Frustrated with the lack of IAM permissions for hosting static sites

Am I missing something or is there no good way to host a static site where you can grant permissions via IAM? I tried gcloud storage using authenticated URLs, it redirects to some weird hostname that’s a mile long, which causes CORS issues trying to load other data from the bucket. I could probably use a load balancer + IAP, but that’s a lot of money to spend just for a tiny static site with no usage. Finally I could merge this into an app deployed in GAE but that’s a lot of extra work just to host a small static site. Been frustrated with this issue for years

One other thing to note is that IAP doesn’t support bucket backends anyway (https://issuetracker.google.com/issues/114133245)

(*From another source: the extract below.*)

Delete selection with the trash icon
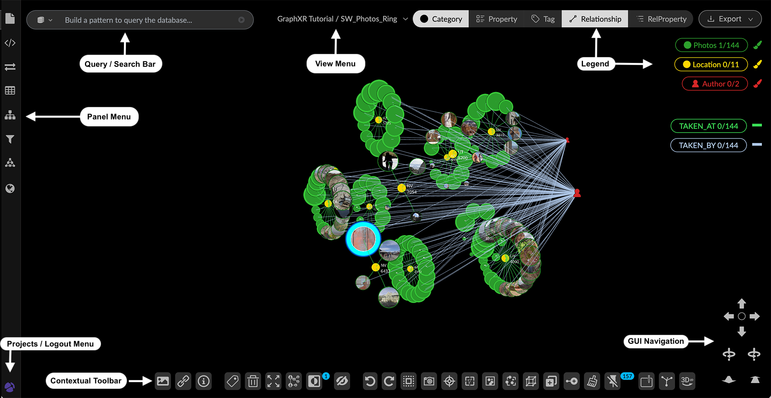 click(x=253, y=381)

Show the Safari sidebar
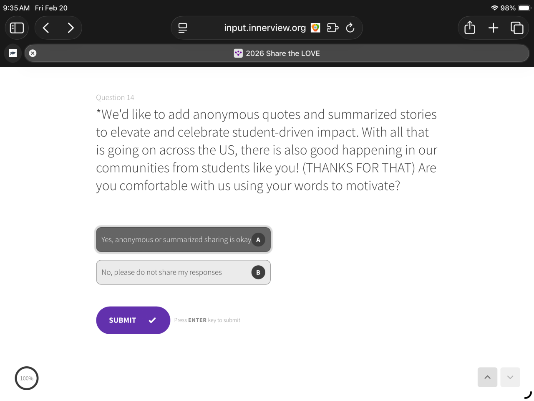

thanks, well there goes that option too! why so difficult google???

How about Firebase hosting?

how can I prevent public access and use IAM to grant?

This caused us a lot of headaches too — but mainly because of the inability to easily make it internal only (which is very easy on AWS for similar s3 static site functionality) — you have to grant allUsers access to it in GCP and then even if you put a cloud armor rule in front of the web site, it’s still actually public. we damn near had a public data exposure last year, because we were migrating our AWS static site module to GCP with the equivalent functionality, and they tried to just literally port the functionality 1:1 …… for that issue we ended up just ditching static site functionality altogether and had to roll our own nginx frontend that serves the bucket

but we’re now having requests to lock it down by group — so for that we’re going to have to use IAP + the same nginx frontend we already have (which itself will then be restricted to the IAP network only blahblahblah)

thanks for sharing the pain. what is nginx serving from?

it doesn’t solve your problem of not wanting to pay for IAP, but you can do an nginx container hosting the status files (cloud run, gke, whatever), and put a load balancer / IAP in front of that, similar to what was suggested above

there is a way to build something so nginx will serve from object storage directly, but, depending on the size and how often it changes, you could also build the container and use gsutil cp or similar to copy in the pipeline

yeah, before I’ve done this with app engine and enabling IAP there. if it’s static you can the built in nginx to serve files for free with no instances spun up even. but it’s a pain

and you have to copy and have duplicates, potentially be out of date

IIRC, a coworker of mine at a previous job managed to set something mostly working with gcsfuse (inside docker)

GKE in our case b/c we already have that infra for that type of thing

yah I guess I wouldn’t even need IAP then I could just use a load balancer w/ cloud armor allows for the group(ithink?)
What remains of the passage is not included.